→ What this task involves: Each line below from the one containing "[Instagram] (966, 66)" through the one containing "駅チカ (51, 2184)" should be output exactly as it stands, and no other line should appear.

→ Material for this task:
───
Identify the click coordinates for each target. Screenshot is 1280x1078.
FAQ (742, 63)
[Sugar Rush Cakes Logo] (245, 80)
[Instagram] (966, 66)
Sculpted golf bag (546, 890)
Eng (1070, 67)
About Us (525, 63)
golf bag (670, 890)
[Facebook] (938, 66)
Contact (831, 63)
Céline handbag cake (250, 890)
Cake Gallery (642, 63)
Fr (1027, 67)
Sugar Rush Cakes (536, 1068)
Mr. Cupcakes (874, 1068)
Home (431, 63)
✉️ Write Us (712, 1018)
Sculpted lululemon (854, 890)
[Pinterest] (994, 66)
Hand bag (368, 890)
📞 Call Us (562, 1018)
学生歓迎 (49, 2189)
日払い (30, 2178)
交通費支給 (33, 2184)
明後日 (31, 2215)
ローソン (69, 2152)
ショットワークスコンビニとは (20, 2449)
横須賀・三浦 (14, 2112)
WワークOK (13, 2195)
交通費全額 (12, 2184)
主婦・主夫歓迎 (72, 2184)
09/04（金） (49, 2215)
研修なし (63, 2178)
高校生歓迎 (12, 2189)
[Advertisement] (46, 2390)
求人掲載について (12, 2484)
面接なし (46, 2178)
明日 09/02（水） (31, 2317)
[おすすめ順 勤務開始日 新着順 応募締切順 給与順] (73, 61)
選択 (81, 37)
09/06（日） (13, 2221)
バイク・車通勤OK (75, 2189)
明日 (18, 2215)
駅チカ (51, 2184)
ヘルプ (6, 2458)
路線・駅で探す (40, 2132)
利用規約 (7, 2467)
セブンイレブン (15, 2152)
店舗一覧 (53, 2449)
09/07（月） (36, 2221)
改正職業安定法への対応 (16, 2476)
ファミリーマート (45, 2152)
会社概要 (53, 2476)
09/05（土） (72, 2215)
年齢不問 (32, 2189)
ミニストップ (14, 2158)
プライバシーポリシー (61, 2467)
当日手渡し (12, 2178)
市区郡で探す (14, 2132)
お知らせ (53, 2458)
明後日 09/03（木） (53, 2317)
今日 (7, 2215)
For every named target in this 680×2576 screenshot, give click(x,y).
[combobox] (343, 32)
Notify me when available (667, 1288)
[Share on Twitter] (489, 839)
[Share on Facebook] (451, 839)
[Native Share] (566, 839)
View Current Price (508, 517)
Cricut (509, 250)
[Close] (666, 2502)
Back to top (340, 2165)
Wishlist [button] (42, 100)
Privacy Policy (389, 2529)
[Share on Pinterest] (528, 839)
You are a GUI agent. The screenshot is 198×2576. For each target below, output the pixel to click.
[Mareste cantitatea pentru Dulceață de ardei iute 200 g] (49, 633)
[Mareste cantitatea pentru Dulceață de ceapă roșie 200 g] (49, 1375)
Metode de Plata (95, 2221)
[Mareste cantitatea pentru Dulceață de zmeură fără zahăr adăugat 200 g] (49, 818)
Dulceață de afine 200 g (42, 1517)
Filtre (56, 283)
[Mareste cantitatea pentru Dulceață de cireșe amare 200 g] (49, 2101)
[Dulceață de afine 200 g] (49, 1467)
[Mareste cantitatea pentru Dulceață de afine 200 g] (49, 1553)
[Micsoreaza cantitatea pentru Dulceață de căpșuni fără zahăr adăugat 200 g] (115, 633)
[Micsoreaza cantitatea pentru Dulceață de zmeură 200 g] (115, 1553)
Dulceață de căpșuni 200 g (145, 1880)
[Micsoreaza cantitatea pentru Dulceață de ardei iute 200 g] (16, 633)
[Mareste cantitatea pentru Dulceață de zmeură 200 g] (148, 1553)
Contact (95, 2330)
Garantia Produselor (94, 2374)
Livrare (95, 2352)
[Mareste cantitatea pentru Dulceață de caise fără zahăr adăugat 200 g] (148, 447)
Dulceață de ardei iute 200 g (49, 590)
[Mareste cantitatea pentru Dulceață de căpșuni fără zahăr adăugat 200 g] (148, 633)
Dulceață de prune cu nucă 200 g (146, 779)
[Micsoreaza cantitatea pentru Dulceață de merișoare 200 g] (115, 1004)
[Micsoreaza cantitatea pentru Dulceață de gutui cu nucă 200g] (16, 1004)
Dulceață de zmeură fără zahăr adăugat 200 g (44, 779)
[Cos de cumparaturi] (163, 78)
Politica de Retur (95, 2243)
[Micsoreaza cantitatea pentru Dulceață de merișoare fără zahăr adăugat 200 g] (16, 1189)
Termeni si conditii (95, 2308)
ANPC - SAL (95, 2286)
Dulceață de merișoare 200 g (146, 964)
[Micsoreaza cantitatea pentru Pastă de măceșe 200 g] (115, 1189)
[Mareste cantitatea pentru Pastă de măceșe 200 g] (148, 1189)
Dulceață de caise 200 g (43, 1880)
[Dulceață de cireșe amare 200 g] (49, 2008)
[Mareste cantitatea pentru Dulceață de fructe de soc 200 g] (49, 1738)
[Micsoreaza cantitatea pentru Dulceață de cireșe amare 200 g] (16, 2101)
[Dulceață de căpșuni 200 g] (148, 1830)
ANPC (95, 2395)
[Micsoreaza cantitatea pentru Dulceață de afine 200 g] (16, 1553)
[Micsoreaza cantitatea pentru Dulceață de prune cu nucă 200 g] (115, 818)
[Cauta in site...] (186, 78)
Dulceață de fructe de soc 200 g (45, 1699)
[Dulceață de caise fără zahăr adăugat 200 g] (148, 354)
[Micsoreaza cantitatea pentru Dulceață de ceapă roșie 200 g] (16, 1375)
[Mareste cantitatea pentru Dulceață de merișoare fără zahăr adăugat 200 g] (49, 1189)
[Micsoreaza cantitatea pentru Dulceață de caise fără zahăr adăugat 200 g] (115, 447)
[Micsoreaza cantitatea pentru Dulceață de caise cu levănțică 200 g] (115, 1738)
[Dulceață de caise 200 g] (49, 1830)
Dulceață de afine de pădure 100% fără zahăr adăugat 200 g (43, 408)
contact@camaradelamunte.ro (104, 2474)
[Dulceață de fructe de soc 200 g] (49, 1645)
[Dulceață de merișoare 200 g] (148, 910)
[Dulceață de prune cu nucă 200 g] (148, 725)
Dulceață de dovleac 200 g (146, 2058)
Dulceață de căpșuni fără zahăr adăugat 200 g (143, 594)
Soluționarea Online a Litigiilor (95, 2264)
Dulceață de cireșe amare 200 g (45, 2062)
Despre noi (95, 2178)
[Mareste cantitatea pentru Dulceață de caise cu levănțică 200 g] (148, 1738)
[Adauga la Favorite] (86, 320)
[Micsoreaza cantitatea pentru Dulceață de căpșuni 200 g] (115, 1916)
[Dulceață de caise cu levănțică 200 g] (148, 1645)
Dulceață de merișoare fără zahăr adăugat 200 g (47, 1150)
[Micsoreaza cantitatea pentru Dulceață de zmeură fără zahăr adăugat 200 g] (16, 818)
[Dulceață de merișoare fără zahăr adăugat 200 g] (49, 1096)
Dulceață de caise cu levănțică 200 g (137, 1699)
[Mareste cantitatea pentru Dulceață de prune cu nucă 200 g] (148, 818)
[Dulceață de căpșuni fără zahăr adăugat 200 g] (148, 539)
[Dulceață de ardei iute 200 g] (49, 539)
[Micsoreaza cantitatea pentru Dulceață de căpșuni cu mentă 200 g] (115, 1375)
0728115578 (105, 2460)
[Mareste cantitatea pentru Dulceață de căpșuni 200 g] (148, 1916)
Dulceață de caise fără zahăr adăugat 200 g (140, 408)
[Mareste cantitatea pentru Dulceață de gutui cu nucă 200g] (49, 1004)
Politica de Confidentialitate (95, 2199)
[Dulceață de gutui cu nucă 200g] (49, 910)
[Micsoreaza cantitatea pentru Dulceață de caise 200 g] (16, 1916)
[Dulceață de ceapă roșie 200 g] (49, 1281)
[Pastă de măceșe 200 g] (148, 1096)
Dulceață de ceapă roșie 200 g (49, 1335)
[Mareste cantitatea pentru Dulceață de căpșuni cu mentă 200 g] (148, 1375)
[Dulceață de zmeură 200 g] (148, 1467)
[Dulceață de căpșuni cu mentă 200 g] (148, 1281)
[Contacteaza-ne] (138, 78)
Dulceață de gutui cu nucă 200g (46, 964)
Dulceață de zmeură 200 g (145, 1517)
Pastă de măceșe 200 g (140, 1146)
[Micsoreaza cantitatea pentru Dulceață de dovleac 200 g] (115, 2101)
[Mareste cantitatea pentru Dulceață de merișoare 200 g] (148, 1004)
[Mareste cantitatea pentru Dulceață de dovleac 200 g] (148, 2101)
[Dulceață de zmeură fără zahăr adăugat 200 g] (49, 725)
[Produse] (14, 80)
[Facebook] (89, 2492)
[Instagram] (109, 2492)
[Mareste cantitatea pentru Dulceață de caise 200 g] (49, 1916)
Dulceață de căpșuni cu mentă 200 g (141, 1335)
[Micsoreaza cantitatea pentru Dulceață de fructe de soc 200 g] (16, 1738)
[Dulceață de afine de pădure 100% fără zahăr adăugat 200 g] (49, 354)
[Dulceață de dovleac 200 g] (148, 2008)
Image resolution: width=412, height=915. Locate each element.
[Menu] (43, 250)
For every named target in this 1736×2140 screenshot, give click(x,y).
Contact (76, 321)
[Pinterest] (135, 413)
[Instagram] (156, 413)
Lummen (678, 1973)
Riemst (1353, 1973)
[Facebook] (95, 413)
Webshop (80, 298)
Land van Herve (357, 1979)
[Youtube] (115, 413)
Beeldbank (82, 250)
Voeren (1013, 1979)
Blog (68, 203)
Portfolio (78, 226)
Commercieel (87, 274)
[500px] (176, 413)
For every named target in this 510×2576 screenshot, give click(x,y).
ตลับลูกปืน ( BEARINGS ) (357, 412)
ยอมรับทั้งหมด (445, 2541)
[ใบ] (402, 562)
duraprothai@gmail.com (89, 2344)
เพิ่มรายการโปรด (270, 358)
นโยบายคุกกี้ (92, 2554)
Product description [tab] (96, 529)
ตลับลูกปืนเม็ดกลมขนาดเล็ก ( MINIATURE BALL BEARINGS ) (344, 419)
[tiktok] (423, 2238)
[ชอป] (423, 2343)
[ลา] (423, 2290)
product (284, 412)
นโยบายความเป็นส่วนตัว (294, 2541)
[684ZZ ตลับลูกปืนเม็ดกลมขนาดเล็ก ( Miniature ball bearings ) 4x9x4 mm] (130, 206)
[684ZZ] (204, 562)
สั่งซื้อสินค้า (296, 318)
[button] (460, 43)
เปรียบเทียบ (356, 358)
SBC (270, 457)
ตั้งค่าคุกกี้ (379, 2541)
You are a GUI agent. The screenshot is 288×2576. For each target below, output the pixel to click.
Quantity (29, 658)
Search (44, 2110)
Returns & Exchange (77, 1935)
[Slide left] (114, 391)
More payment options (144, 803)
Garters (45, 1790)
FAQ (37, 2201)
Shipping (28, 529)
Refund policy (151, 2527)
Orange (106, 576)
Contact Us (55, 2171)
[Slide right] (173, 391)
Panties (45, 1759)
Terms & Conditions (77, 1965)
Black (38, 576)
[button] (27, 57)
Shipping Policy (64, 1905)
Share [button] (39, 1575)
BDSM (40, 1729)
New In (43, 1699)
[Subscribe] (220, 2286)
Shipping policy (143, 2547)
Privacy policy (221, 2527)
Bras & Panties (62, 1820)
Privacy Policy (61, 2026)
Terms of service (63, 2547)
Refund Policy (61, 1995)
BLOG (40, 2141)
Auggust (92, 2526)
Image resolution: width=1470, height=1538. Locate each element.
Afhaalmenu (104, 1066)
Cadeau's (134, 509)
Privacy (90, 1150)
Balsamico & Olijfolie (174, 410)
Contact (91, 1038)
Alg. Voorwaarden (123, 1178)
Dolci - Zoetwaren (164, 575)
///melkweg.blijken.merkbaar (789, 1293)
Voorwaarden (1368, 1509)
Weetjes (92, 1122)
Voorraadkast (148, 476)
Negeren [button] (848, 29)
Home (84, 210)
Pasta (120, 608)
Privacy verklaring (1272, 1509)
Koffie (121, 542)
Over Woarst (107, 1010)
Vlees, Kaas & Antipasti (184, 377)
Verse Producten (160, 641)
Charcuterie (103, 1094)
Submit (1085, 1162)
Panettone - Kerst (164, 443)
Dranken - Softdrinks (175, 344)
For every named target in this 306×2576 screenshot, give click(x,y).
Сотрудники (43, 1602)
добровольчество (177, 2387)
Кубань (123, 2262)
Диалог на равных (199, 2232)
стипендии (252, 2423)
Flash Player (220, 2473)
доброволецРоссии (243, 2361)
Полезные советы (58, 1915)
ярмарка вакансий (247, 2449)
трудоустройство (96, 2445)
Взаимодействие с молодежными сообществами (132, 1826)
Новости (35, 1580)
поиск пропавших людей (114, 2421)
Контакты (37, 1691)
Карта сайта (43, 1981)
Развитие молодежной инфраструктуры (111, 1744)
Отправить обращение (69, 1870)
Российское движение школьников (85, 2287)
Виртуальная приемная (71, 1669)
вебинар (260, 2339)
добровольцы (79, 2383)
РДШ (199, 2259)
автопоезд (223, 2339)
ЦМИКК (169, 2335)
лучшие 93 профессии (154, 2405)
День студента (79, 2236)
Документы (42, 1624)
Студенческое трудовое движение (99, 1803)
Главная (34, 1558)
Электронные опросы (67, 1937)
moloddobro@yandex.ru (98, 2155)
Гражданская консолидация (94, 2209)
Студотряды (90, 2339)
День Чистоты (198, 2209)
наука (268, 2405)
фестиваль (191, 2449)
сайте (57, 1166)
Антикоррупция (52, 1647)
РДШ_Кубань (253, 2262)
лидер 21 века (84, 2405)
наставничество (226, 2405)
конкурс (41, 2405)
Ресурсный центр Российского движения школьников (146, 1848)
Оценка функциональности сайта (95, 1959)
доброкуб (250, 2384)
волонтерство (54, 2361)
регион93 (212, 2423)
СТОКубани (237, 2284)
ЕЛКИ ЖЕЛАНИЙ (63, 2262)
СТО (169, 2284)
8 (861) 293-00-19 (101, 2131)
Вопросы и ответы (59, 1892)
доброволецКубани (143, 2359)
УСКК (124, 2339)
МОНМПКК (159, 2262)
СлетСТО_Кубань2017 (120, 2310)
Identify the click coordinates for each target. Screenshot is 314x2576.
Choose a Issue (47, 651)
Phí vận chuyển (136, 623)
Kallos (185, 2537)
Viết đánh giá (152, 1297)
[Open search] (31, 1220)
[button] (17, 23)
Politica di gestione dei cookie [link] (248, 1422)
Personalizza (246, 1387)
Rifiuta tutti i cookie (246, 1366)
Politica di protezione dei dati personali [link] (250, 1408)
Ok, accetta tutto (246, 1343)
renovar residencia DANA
───
→ Solved exercise:
[Instagram] (966, 66)
Sculpted golf bag (546, 890)
Eng (1070, 67)
About Us (525, 63)
golf bag (670, 890)
[Facebook] (938, 66)
Contact (831, 63)
Céline handbag cake (250, 890)
Cake Gallery (642, 63)
Fr (1027, 67)
Sugar Rush Cakes (536, 1068)
Mr. Cupcakes (874, 1068)
Home (431, 63)
✉️ Write Us (712, 1018)
Sculpted lululemon (854, 890)
[Pinterest] (994, 66)
Hand bag (368, 890)
📞 Call Us (562, 1018)
学生歓迎 (49, 2189)
日払い (30, 2178)
交通費支給 (33, 2184)
明後日 (31, 2215)
ローソン (69, 2152)
ショットワークスコンビニとは (20, 2449)
横須賀・三浦 (14, 2112)
WワークOK (13, 2195)
交通費全額 (12, 2184)
主婦・主夫歓迎 (72, 2184)
09/04（金） (49, 2215)
研修なし (63, 2178)
高校生歓迎 (12, 2189)
[Advertisement] (46, 2390)
求人掲載について (12, 2484)
面接なし (46, 2178)
明日 09/02（水） (31, 2317)
[おすすめ順 勤務開始日 新着順 応募締切順 給与順] (73, 61)
選択 (81, 37)
09/06（日） (13, 2221)
バイク・車通勤OK (75, 2189)
明日 (18, 2215)
駅チカ (51, 2184)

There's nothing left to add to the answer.